━━━ INFORMATION PROVIDED
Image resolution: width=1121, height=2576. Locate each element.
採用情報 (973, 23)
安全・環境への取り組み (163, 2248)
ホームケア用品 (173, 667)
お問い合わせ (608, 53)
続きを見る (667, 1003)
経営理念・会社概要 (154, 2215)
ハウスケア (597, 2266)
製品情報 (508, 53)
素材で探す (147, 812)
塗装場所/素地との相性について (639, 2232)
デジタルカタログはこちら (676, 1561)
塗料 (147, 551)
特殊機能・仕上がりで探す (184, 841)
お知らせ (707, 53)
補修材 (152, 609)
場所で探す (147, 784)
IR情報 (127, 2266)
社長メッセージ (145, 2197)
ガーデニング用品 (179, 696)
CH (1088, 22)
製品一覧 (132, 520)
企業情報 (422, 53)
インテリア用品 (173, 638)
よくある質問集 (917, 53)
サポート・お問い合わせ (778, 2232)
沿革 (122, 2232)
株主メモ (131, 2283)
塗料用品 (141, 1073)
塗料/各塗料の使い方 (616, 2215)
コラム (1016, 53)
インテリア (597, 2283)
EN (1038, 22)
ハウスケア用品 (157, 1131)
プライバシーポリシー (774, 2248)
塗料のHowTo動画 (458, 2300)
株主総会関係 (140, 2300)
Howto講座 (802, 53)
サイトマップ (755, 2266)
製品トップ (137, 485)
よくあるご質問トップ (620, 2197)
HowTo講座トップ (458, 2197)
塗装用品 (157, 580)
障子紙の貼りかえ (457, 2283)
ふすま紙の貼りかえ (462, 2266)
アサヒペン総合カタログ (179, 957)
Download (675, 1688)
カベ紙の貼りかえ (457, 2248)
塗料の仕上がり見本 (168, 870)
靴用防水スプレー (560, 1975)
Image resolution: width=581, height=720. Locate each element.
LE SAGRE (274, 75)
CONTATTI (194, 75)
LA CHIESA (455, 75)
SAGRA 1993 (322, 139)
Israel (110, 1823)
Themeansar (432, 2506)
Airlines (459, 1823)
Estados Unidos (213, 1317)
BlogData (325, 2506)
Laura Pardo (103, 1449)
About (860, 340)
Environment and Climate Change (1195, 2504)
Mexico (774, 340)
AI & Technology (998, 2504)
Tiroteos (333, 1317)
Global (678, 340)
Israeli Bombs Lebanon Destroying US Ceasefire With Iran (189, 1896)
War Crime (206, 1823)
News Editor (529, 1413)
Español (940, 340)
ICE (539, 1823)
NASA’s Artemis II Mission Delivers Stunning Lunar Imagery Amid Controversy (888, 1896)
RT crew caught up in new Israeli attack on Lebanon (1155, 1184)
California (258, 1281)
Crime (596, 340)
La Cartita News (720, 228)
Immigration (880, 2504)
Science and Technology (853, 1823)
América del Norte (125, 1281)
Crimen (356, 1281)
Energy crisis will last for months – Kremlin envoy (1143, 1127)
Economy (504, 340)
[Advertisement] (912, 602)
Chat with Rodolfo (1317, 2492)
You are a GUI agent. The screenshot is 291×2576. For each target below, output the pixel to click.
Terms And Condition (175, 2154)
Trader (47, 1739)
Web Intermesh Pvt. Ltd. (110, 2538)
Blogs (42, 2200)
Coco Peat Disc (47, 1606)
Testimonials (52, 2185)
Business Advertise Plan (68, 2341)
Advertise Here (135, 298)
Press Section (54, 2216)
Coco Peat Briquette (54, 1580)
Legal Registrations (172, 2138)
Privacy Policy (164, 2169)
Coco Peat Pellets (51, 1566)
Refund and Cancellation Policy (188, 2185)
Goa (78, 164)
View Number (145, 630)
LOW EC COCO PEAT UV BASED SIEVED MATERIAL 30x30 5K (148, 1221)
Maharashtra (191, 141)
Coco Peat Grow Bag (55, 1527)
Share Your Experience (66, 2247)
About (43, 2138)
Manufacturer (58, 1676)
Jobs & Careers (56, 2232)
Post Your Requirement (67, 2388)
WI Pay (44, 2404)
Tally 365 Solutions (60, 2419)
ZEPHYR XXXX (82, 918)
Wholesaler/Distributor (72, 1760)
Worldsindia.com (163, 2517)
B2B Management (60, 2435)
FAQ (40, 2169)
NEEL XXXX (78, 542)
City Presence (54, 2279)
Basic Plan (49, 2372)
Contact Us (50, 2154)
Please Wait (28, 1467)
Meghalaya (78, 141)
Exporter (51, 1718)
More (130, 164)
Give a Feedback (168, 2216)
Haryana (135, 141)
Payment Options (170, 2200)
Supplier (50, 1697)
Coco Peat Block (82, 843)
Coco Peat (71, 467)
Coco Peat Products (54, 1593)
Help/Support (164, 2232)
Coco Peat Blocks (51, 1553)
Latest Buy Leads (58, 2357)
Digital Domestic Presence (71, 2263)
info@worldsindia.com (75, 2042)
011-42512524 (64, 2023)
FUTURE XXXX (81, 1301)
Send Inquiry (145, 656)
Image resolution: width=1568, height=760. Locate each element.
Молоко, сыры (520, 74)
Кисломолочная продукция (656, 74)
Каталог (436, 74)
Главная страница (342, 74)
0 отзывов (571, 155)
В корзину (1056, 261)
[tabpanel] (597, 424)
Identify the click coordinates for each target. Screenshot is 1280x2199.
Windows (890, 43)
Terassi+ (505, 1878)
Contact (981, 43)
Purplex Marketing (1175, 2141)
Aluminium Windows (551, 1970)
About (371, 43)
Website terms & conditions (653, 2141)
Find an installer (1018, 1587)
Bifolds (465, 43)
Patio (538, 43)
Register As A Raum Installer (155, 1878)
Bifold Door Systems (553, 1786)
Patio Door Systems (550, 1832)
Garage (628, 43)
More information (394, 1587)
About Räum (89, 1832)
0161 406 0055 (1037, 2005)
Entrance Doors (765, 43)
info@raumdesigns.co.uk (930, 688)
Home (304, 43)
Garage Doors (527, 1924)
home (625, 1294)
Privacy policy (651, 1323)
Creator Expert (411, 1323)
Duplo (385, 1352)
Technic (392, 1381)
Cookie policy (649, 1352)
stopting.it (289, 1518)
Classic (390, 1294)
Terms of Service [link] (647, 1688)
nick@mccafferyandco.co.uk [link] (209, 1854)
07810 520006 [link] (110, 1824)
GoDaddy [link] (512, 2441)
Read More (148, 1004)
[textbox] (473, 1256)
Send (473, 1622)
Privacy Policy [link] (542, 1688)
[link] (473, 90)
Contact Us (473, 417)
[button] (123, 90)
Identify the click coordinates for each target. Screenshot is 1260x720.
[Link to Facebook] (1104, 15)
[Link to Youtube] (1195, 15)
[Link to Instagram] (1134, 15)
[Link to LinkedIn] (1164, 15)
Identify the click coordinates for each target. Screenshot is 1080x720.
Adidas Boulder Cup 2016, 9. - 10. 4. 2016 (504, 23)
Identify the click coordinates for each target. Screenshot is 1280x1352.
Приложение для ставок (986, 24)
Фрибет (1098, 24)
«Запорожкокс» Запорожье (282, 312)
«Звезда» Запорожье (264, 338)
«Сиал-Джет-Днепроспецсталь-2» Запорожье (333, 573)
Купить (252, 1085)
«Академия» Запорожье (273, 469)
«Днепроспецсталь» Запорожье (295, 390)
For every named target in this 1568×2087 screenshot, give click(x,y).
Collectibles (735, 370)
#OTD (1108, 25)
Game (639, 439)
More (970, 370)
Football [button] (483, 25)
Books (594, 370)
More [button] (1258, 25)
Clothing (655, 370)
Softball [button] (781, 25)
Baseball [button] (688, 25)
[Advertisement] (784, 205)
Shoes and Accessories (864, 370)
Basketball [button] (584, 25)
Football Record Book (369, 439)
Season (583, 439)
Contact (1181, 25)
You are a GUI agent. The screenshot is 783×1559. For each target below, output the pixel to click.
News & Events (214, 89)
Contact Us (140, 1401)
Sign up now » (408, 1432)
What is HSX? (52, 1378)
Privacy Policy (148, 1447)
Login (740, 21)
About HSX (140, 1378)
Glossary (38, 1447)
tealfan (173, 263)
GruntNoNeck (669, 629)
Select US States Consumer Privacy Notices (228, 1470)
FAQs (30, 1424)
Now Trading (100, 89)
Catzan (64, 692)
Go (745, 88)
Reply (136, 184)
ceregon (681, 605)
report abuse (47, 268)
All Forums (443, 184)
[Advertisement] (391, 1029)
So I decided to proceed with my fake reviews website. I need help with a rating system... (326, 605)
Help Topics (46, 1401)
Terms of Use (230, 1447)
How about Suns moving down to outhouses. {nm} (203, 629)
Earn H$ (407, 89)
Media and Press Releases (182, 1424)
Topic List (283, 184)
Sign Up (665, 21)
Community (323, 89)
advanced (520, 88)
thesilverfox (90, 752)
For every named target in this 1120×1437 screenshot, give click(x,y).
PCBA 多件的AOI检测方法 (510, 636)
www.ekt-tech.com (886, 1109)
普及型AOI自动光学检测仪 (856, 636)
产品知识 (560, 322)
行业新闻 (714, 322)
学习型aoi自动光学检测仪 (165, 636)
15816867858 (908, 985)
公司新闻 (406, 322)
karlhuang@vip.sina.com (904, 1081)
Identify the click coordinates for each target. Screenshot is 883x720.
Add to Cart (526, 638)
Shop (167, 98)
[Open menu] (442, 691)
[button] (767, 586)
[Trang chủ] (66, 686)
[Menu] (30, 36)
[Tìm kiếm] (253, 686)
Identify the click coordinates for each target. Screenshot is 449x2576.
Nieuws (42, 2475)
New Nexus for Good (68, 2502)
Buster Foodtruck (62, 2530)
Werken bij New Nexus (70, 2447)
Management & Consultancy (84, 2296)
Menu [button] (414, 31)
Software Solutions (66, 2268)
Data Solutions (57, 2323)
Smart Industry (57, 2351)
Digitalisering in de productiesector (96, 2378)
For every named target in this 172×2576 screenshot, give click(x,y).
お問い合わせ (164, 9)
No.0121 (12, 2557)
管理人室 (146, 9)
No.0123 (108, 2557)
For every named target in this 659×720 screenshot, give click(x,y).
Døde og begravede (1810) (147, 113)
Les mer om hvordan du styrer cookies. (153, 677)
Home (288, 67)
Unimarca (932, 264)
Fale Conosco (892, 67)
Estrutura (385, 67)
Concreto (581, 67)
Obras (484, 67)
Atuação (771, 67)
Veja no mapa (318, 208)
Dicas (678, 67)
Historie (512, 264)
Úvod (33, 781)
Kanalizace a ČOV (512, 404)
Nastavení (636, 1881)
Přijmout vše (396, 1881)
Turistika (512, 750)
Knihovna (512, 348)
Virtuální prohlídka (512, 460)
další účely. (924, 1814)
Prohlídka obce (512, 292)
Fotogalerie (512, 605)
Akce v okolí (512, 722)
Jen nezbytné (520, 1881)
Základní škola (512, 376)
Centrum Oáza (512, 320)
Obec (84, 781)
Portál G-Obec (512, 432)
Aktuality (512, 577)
━━━━━━
DIRECTIVE: Repeat the entries from the line containing "Virtuální prohlídka (512, 460)" through the end of the entries, swapping "Fotogalerie" for "Galerie" and changing nothing else.

OUTPUT:
Virtuální prohlídka (512, 460)
další účely. (924, 1814)
Prohlídka obce (512, 292)
Galerie (512, 605)
Akce v okolí (512, 722)
Jen nezbytné (520, 1881)
Základní škola (512, 376)
Centrum Oáza (512, 320)
Obec (84, 781)
Portál G-Obec (512, 432)
Aktuality (512, 577)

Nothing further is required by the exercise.